I thought I would check out this thread. I am a MadHatter too.

Just my MadHatter story...

Found out about my WH's 5 day affair on 10/17/14. Went out with some friends that night just to clear my head. Nothing happened but when I got home my WH wasn't there (it was like 1:30 am). He got home about 3 and fed me a story that he was so distraught because I was leaving him over something stupid that he took a handful of xanax and passed out in his truck in WalMart parking lot. I didnt quite buy the story but wasn't sure what was going on. I was too crushed to think it through. WH changed drastically after that night, he got all depressed and suicidal, stopped performing sexually and stopped eating. I thought it was because he missed that skanky OW. But my gut just kept telling me there's more. He kept talking about a lump in his lip, looked like he kept biting it in his sleep so I didn't think it was anything serious but because I could and wanted to I told him it may be HPV for the dirty OW. He said they only kissed so that could be it, I said dont forget your ding-a-ling isnt working anymore. Kept that story up for about a week. He kept sinking lower and lower. One more I text him and said I see you are searching out STDs in men (I looked at his search history), just be honest, you had sex with her right? He said the dreaded yes. He said he knew for sure I was done with him when I went out with friends on 10/17/14 so he called up OW and they met, they talked about their future and how he was certain our relationship was done and then they got it on. They had a FWBs relationship long long before me. That was the first time in our relationship that those 2 had sex. Guess it wouldnt have happened had I stayed home and talked to him instead of going out and letting his imagination go wild. He did it though, not me. This all happened 11/22/14, 3 days before Thanksgiving.

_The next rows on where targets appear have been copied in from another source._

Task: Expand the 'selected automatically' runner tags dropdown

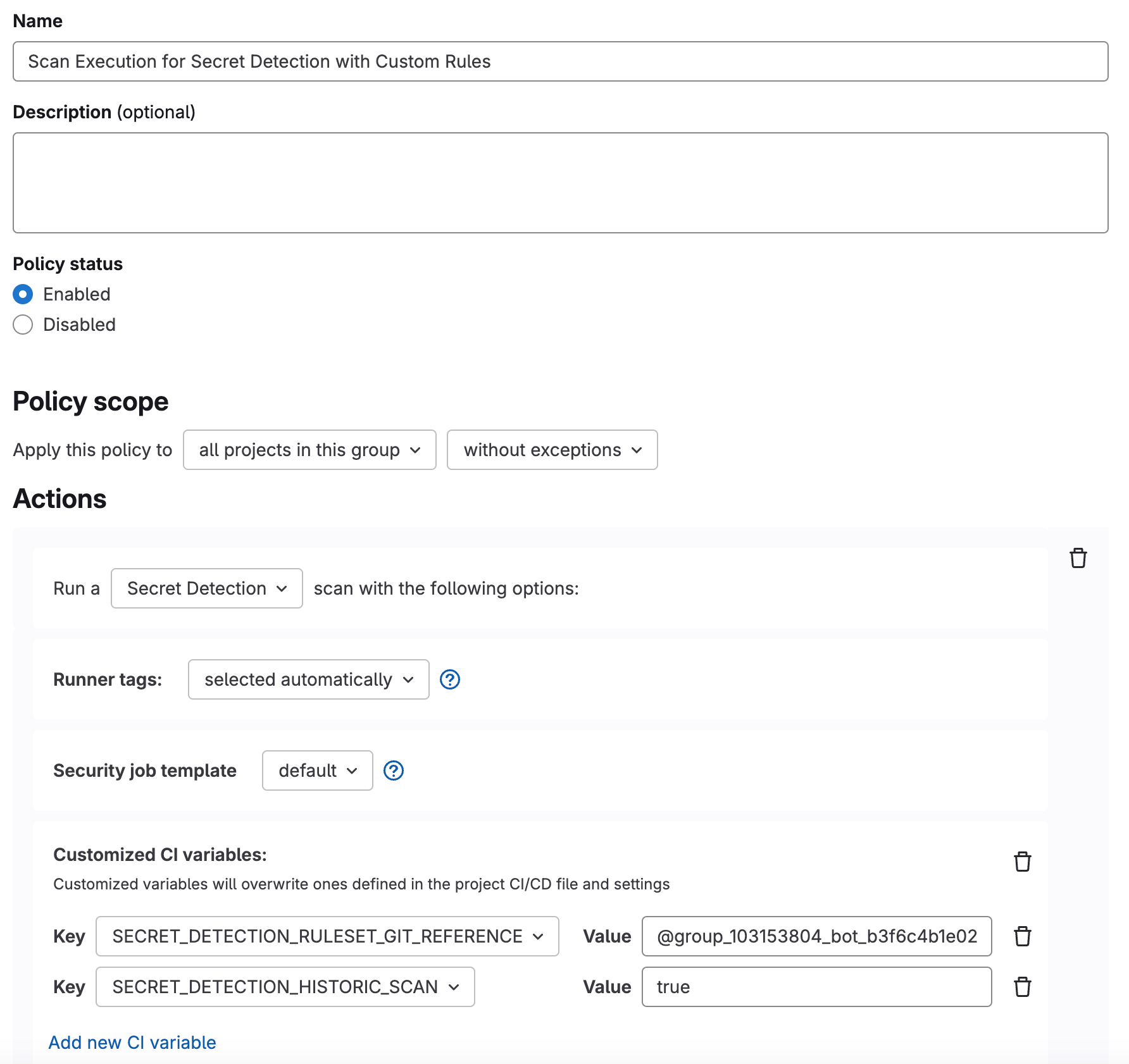Action: pyautogui.click(x=308, y=679)
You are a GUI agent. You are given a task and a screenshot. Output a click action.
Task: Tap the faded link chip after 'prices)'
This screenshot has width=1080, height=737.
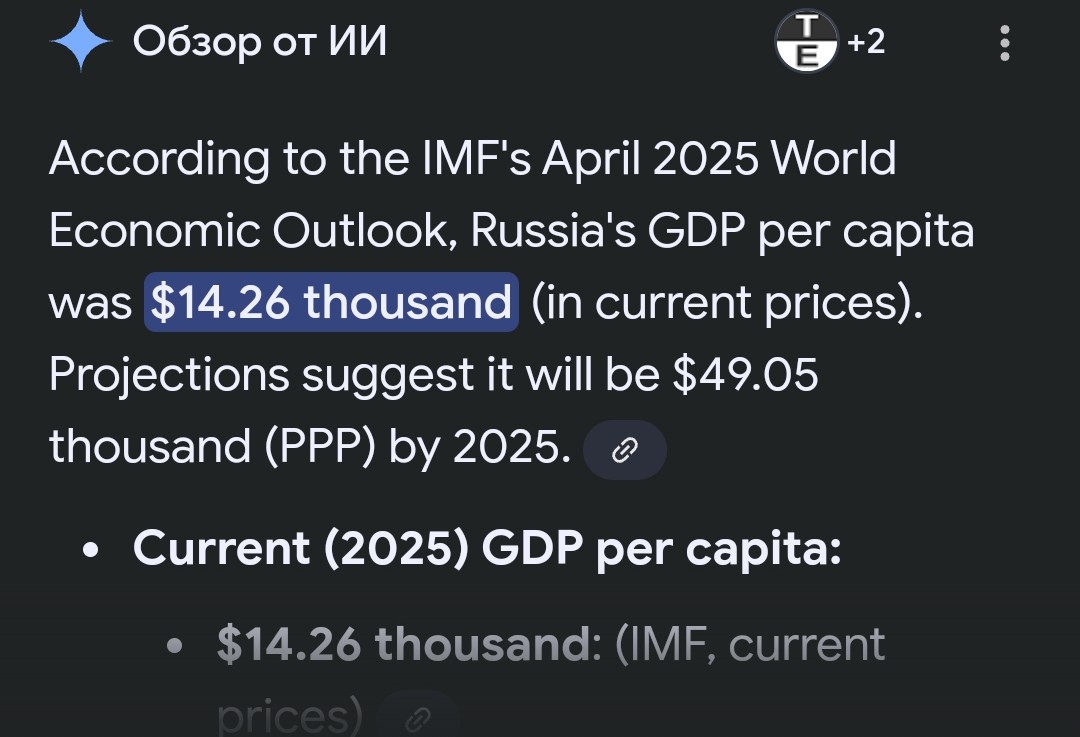(x=419, y=717)
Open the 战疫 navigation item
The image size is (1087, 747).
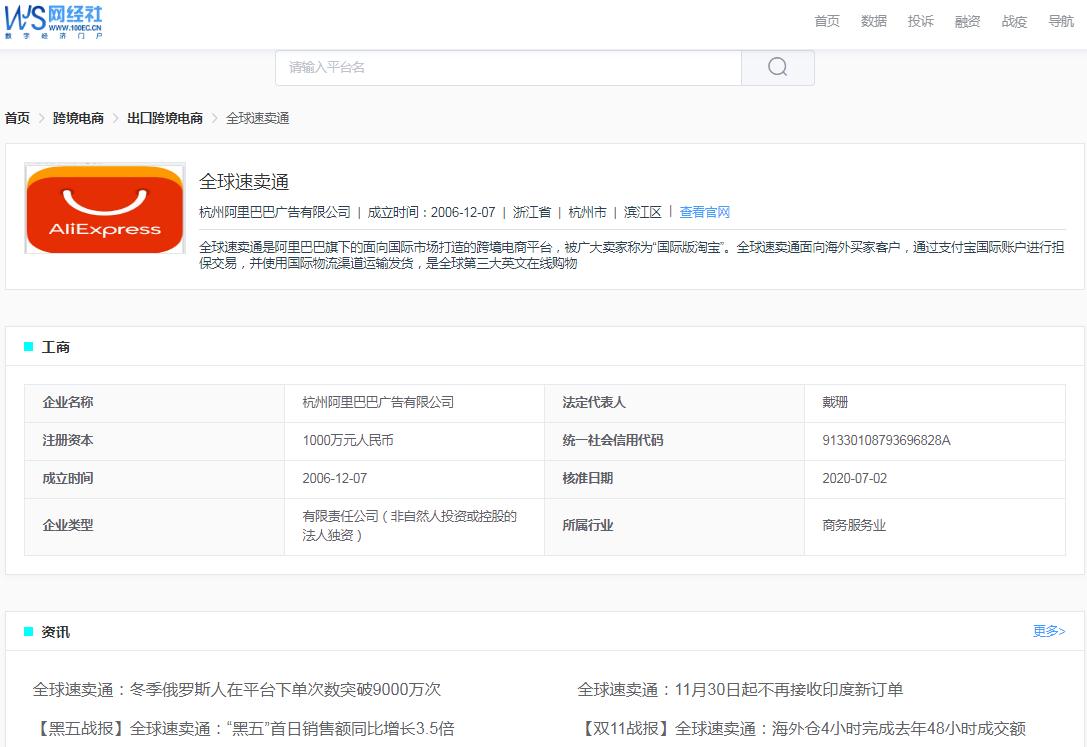[1013, 21]
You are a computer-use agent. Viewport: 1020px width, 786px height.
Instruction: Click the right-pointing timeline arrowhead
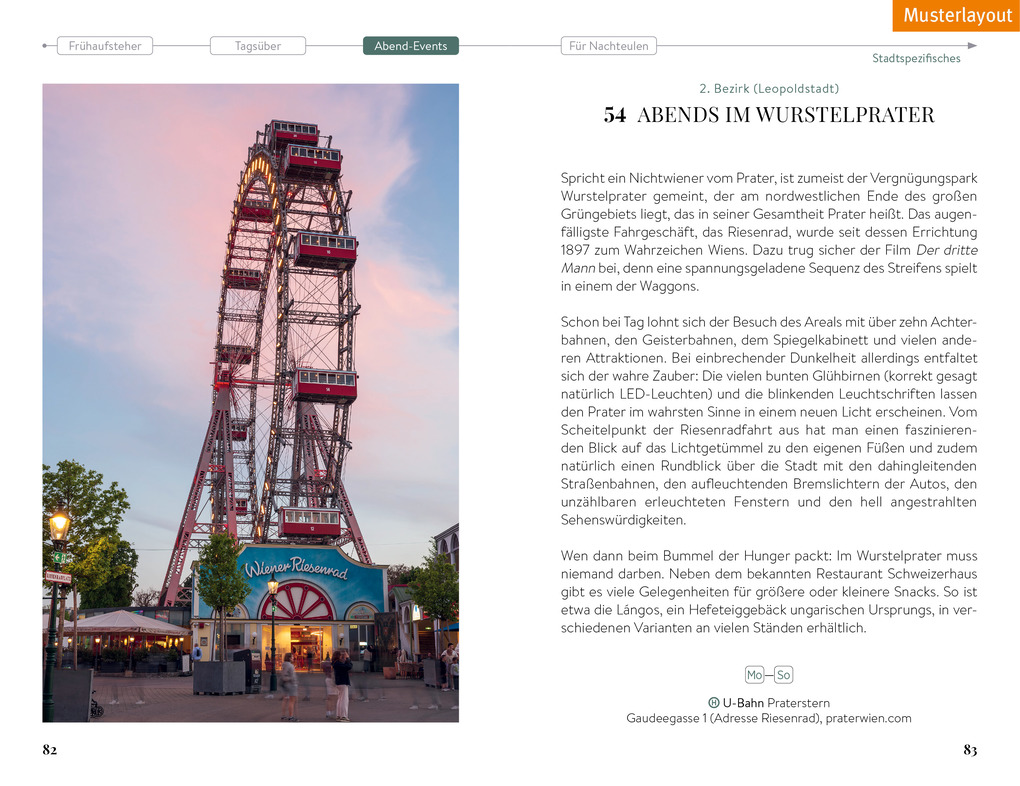click(972, 44)
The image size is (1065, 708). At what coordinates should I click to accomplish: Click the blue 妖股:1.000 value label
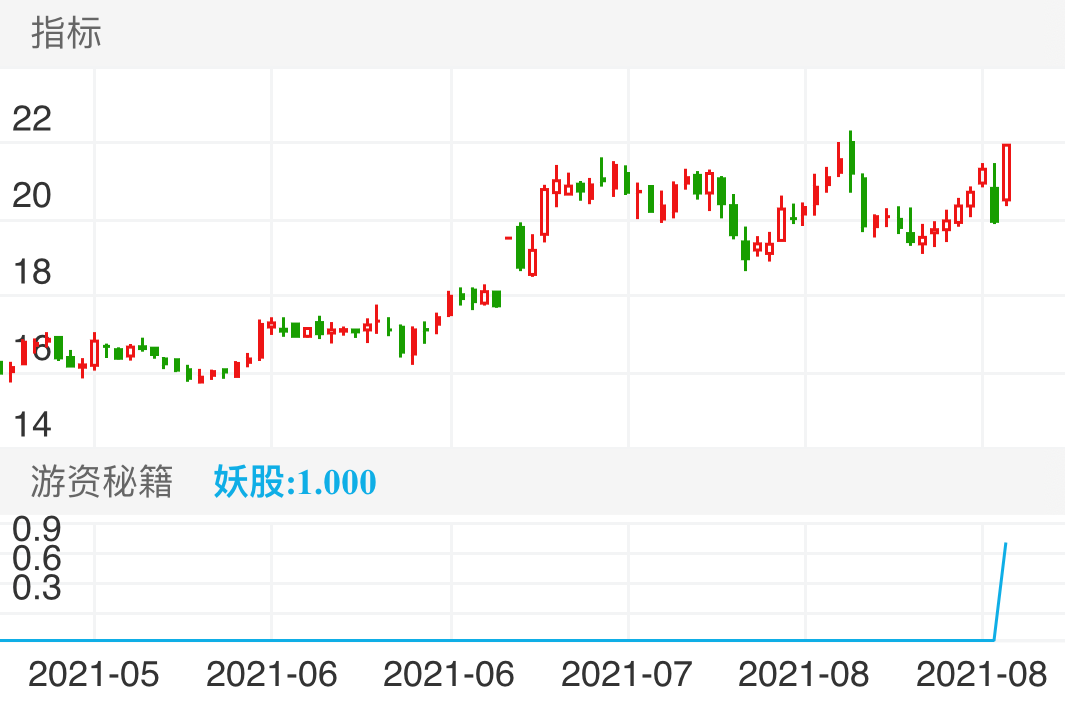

I was distraught. I was so very upset. I left work and cried all day long. I then got incredibly pissed. Decided I wasn't doing this with him, how dare he lie to me for 5 weeks over what really happened? So I messaged an ex-cow on FB that I knew had the hots for me. My message was plain and clear and just said "wanna f*ck?" He said hell yeah and I told him I would be at his house at 8 am and he sent me the address. I never had any connection with this guy it was just someone I knew was interested in me. I figured, sex with someone else would help me break the heart-heart connection I had with my WH. So, the next morning I told WH where and I was going and sure enough I showed up at this guy's house and we had sex. He didn't get off, how could he with a crying mess under him, lol. It was actually quite pathetic. I left there and had 11 missed calls from WH. Turns out he was in denial, he didn't think there was anyway I could break my vows and do that.

He met me at my work and we talked for awhile in the parking lot. It was at that moment that we decided we would try R. He called OW while I was there and told her he loved me. She yelled at him for breaking her heart that she loved him but yes she could tell he loved me by the way their sex had gone. He told her it was all out in the open now and to never contact him again. She told him he broke her heart in 2 and hated his guts and left and slammed the phone down on him.

The road to R has been rough. My WH got a taste of his own medicine and he has said he needed that. He needed to feel betrayed. I guess for the most part my act of betrayal is never mentioned.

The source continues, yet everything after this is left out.